Lafı hiç evirip çevirmeden açıkça söyleyelim: Amerika’nın Türkiye’ye karşı tavrı densizliktir, küstahlıktır ve hatta düşmanlıktır. Ülkemize sömürge muamelesi yapmaktır.
Kabul edilebilir, sineye çekilir bir yanı yoktur.
O, internet sitesinde duran John Bass’ın açıklamaları da tam bir ibret vesikasıdır!
Adam, öylesine küstah ki, Türkiye Cumhuriyeti Devleti’ne sınırlar çiziyor.

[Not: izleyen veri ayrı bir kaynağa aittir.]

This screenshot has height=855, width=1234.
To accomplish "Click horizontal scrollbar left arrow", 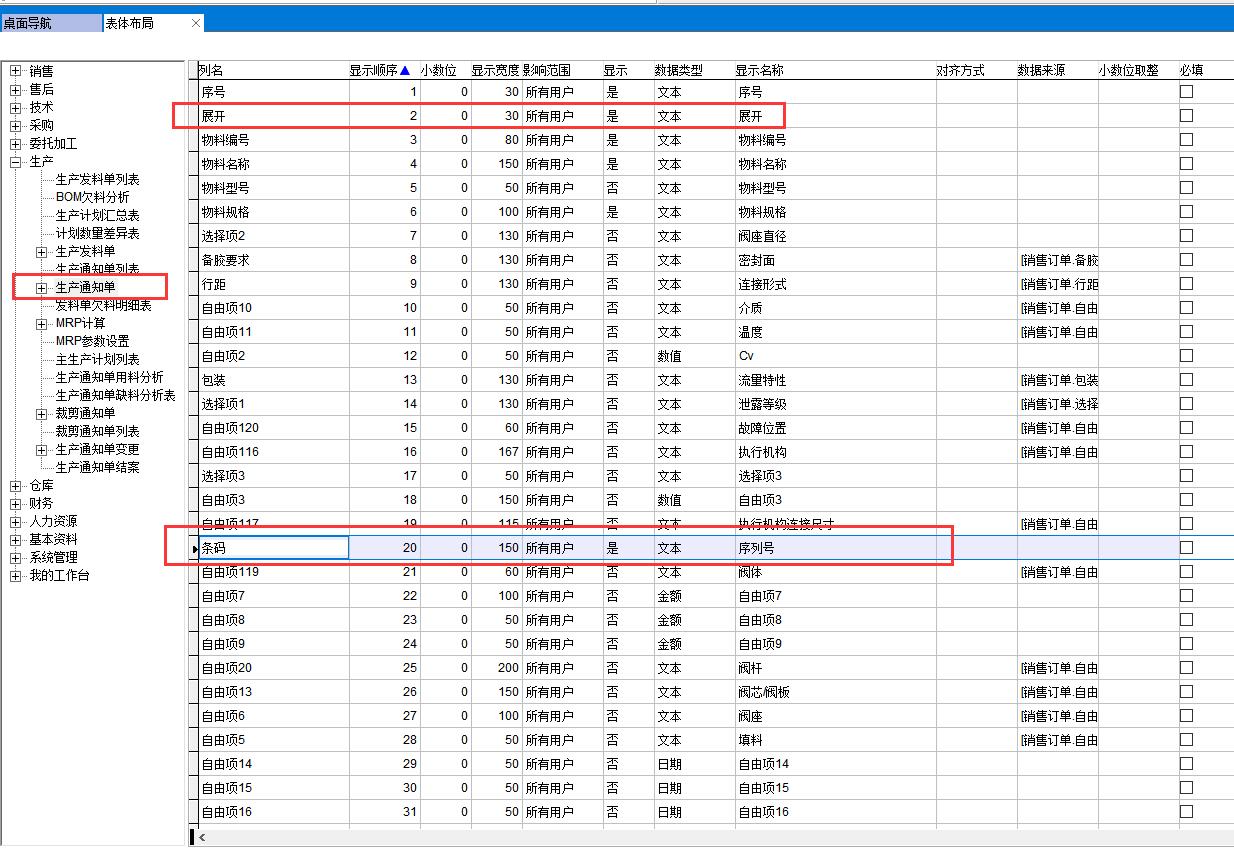I will point(202,836).
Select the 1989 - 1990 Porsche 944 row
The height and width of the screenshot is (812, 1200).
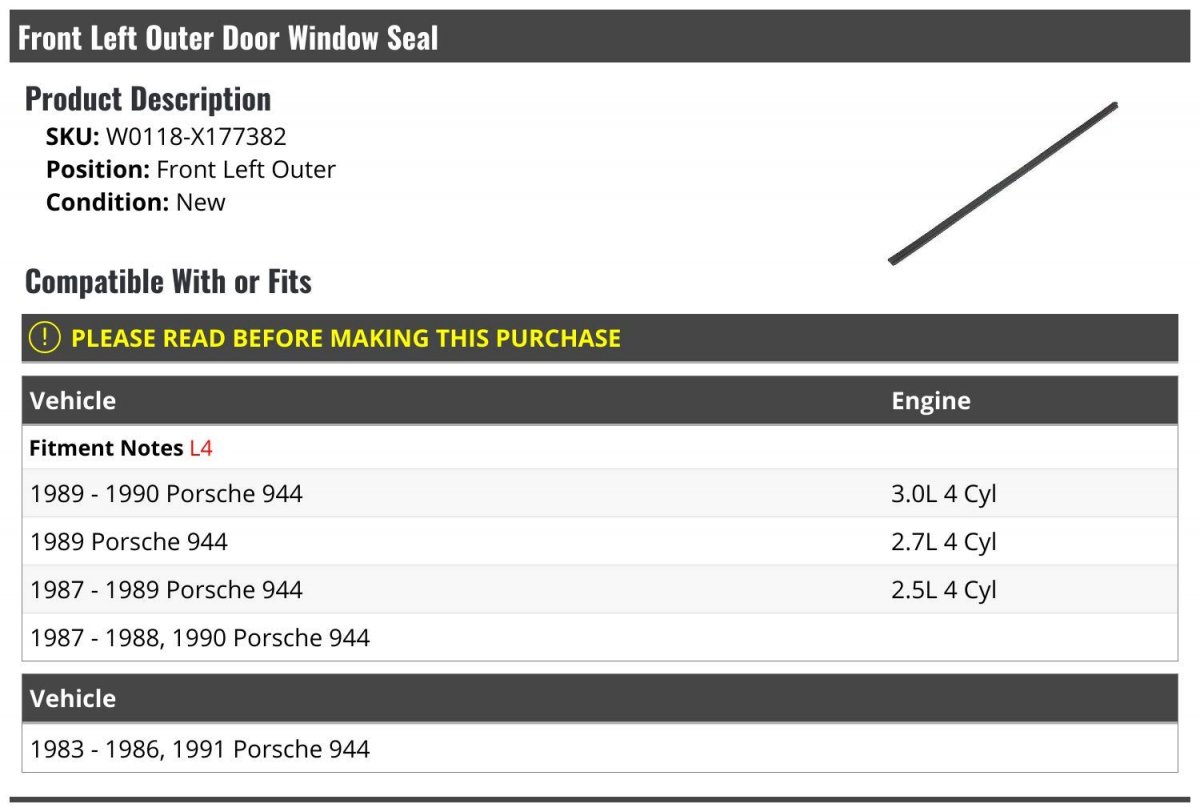pyautogui.click(x=600, y=494)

Nasıl davranacağını öğretmeye çalışıyor. “Bu yıl ikinci defa diplomatik misyonumuzun bir Türk çalışanı tutuklanmıştır” diyor ve ekliyor:
“Tüm çabalarımıza rağmen, bu tutuklamanın neden meydana geldiğini ve delillerini tespit edemedik.”
Öyle olacak zaten ve öyle olması gerekir.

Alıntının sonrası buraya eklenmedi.